HT : Le compositeur est aussi un interprète à sa façon. Il est une synthèse du monde qui l’entoure et de son héritage. Seul son geste, immuable, diffère : il s’inscrit dans le temps et le dépasse.

 

FC : Mais il y a un commencement, diable !

 

HT : Ou un ailleurs ! L’œuvre passerait par vous comme elle passe ensuite par l’interprète. Il n’y a que des passeurs au fond...

 

FC : Touchant... Sauf que, pour moi, ce fut une torture de composer et de perfectionner chacune de ces notes.

 

HT : J’imagine... Mais ce n’en est pas moins une, si je puis dire, de les réinventer chacune.

 

FC : A ce point ? Et pourtant, vous souhaitez les enregistrer.

 

HT : Oui.
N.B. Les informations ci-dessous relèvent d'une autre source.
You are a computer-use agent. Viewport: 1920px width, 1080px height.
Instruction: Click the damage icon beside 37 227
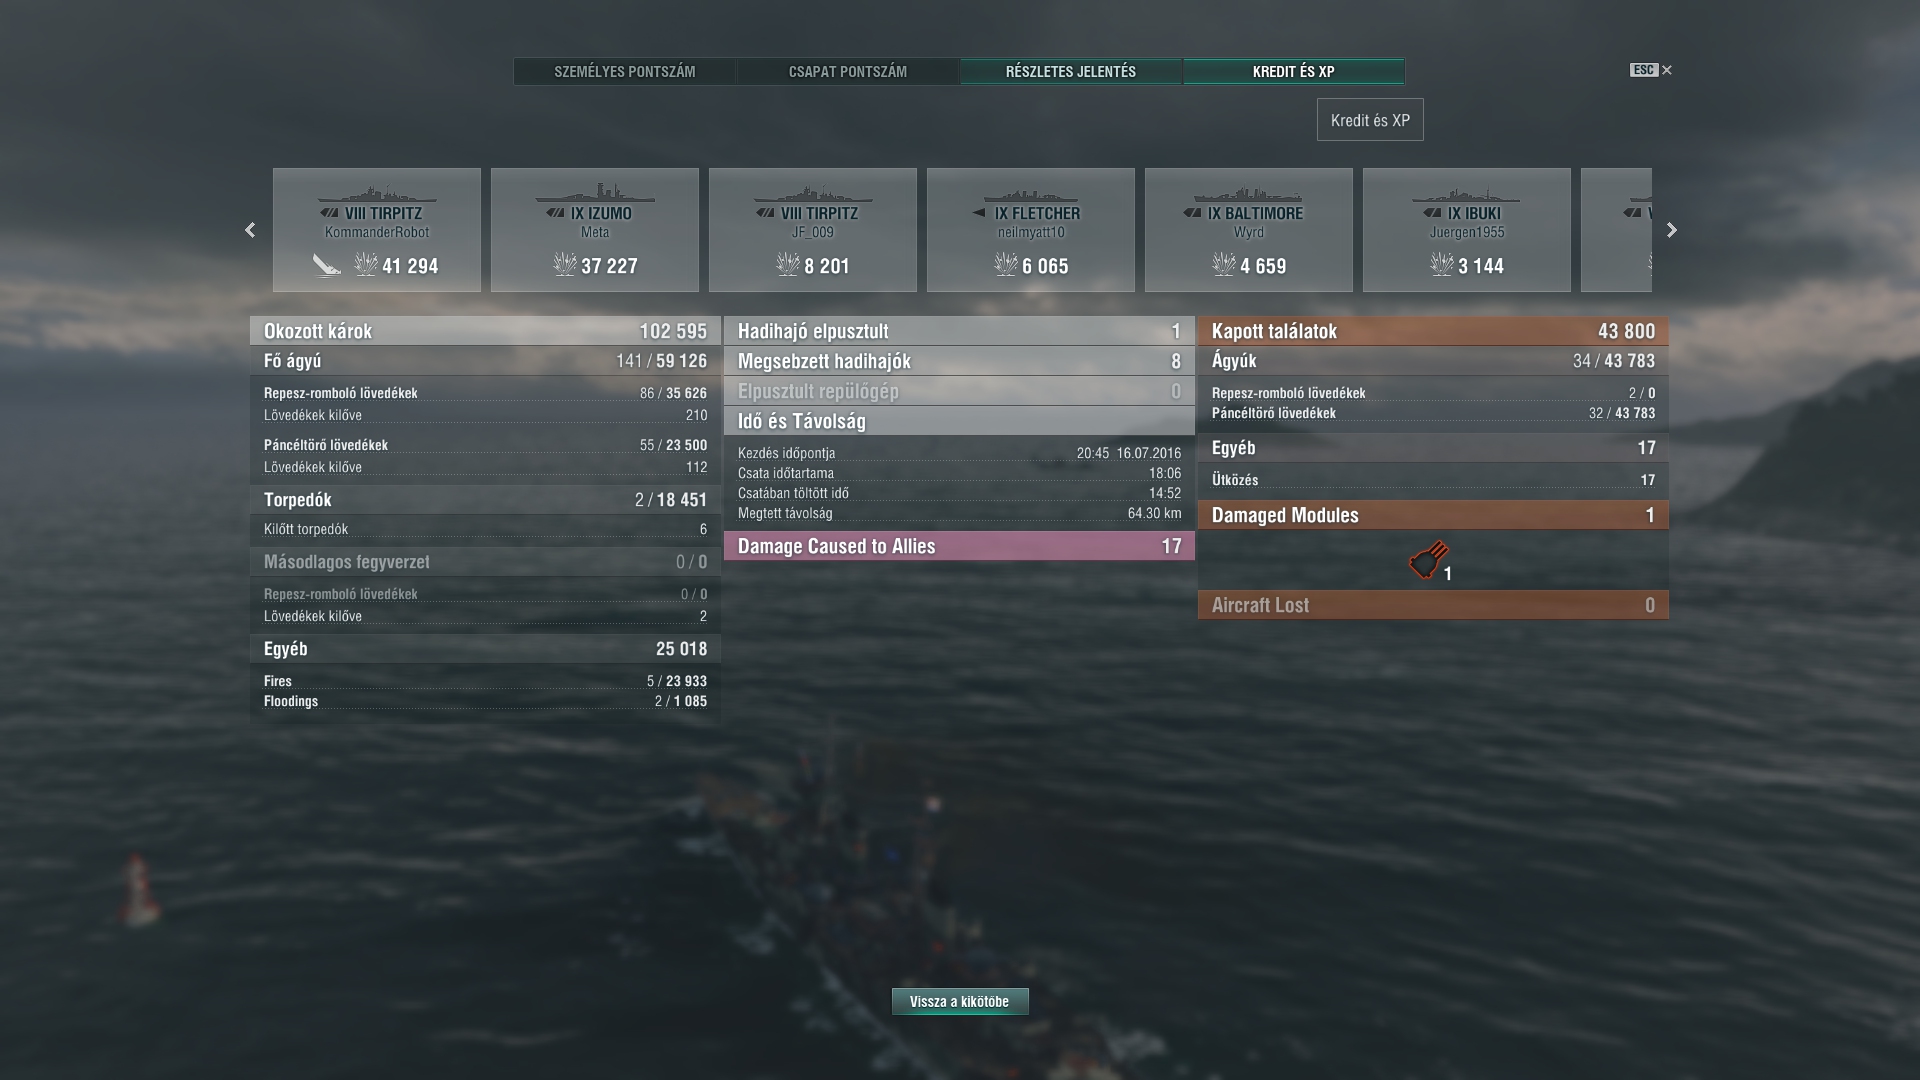point(565,264)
Si vous êtes d’accord bien entendu...

 

FC : J’avais compris que je n’avais plus tellement mon mot à dire...

 

HT : J’ai conscience que la gravure d’une interprétation est du ressort du paradoxe, vous savez. Celui entre l’instant et la durée, la liberté et le texte, la mémoire et la modernité...

 

FC : Oui, je vis cela moi-même entre l’improvisation et la composition. Garder l’élan qui jaillit de cette inspiration première puis lui permettre d’exister par elle-même.

 

HT : C’est ça !

 

FC : Construire l’espace de tous les possibles... Plus une architecture est parfaite, plus elle offre des angles et des points de vue nouveaux. Parlant d’architecture : pourquoi intercaler ces œuvres entre mes Ballades, et de cette façon ?

 

HT : Pour créer un chemin... différent de celui des quatre Ballades généralement données à la suite en concert. Un voyage métaphysique...

 

FC : Vous rêvez !

 

HT : Oui, de la façon dont les chamans perçoivent le « rêve », cet autre monde qui existe en nous, par nous... Le long processus de marche qui nous emmène vers cet état de transe… - votre Quatrième Ballade, Monsieur Chopin ! Votre Quatrième Ballade ! - nous fait revenir avec une conscience aiguisée, une émotion nouvelle, dans notre réalité...

Je compris soudain que je revenais de loin avec cette discussion dans les mains. J’entrai en studio.

 

 

* in film Smoke écrit par Paul Auster

 

** le compositeur romantique Felix Mendelssohn fut le premier à ressortir les œuvres de maîtres classiques tels Bach et faire naitre ainsi toute la valeur de l’interprétation.